◆ **Provided information**:
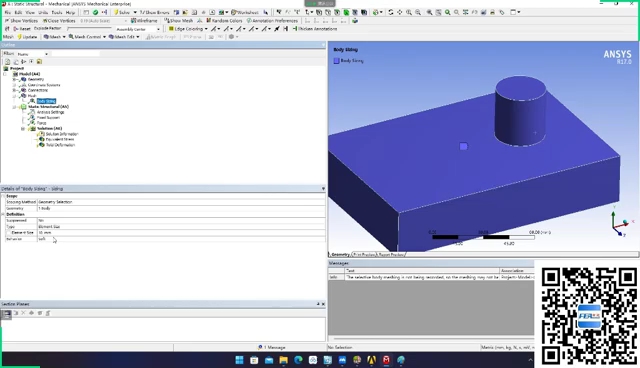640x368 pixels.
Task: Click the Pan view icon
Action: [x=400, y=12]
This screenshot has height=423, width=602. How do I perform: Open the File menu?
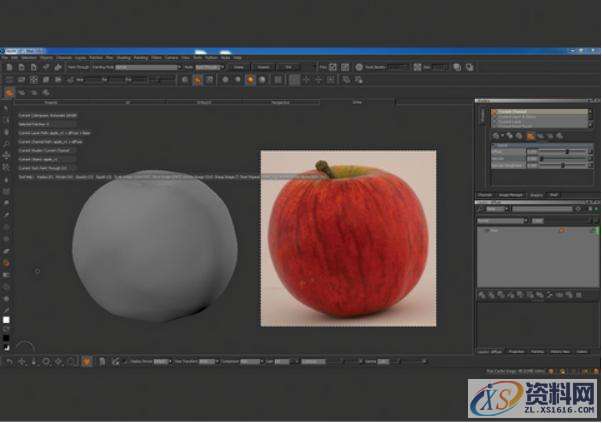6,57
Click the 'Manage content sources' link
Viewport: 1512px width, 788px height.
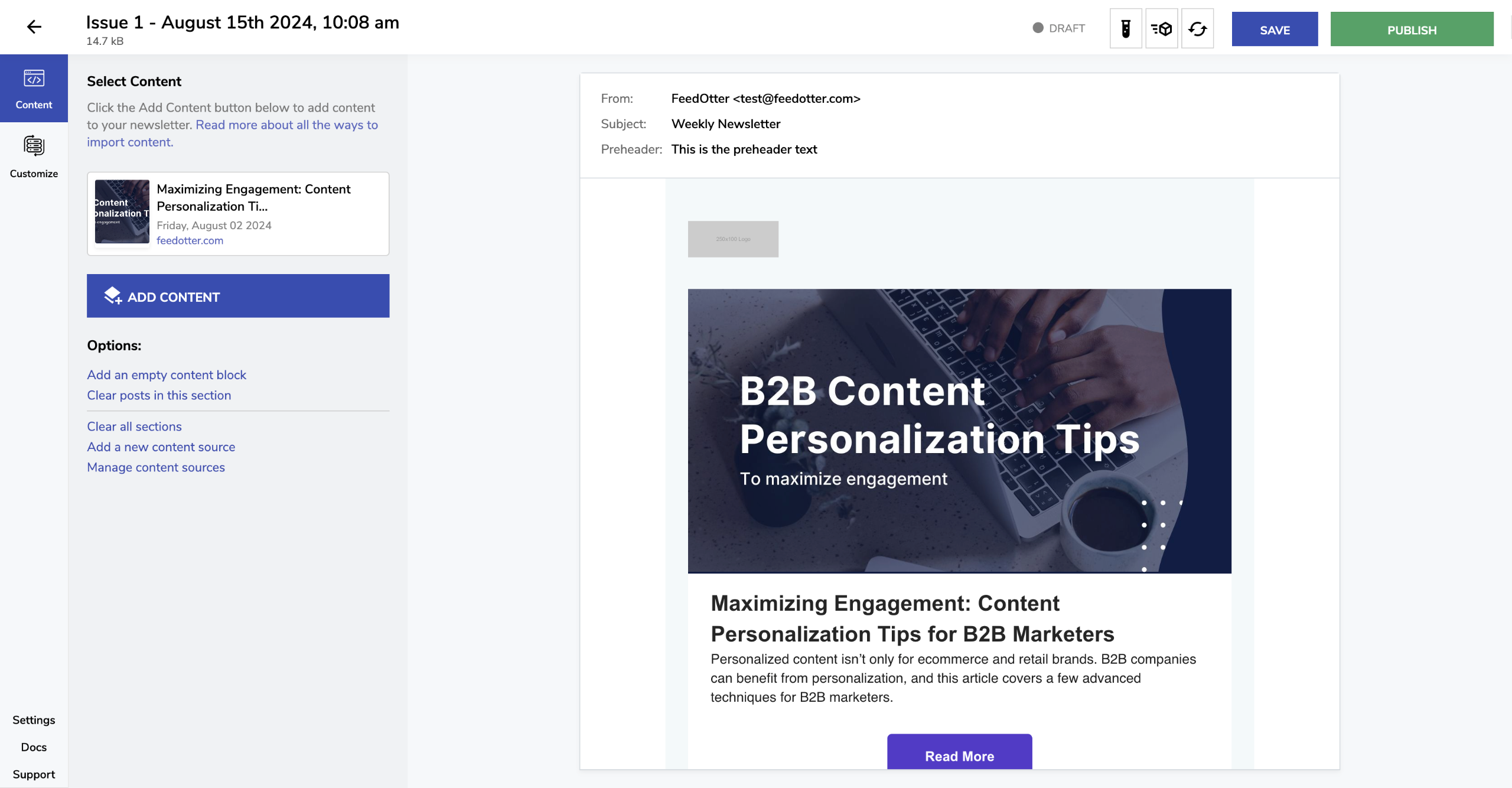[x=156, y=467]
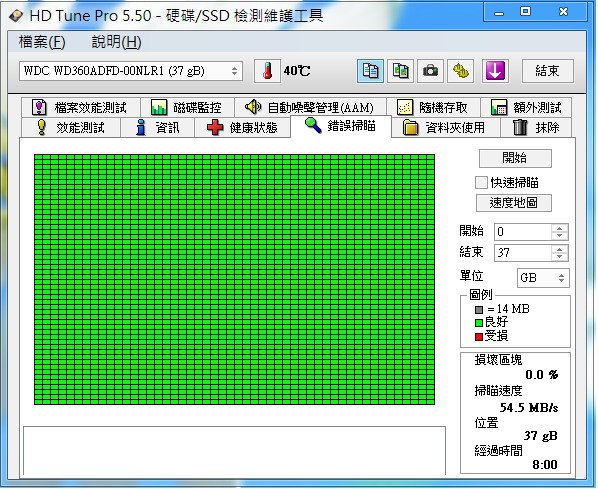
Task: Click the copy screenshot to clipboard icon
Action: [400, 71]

---

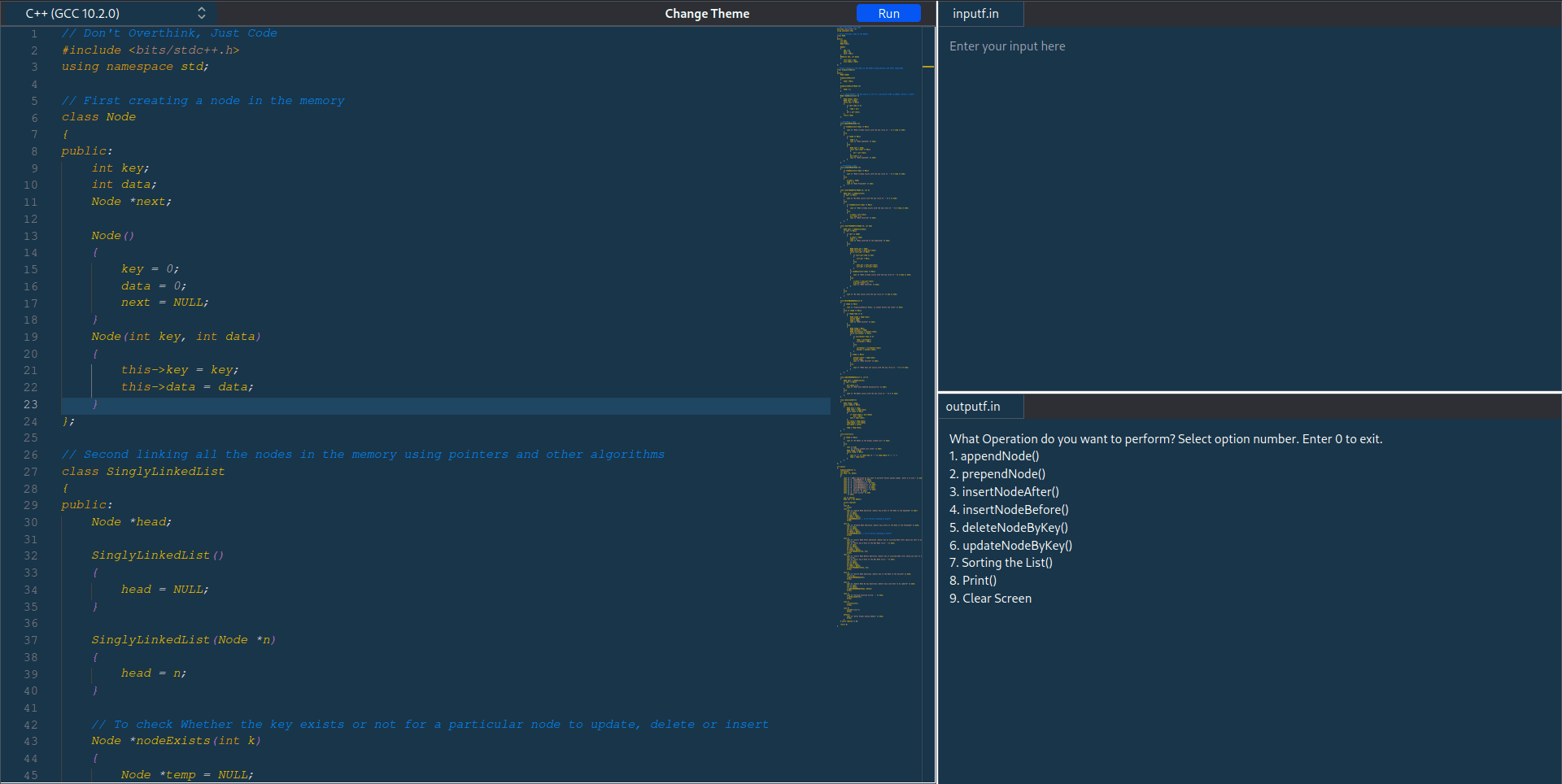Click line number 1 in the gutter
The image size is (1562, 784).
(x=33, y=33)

◆ **What the task asks**:
Please lay out the records as a numbered list, starting with the line that contains "640x368 pixels." and going on through the line that contains "Action: [400, 71]". Skip any blank lines and leave the pictures out.

◆ **Answer in full**:
1. 640x368 pixels.
2. Task: Click the Pan view icon
3. Action: [x=400, y=12]
4. This screenshot has height=423, width=602. How do I perform: Open the File menu?
5. 6,57
6. Click the 'Manage content sources' link
7. Viewport: 1512px width, 788px height.
8. [x=156, y=467]
9. Task: Click the copy screenshot to clipboard icon
10. Action: [400, 71]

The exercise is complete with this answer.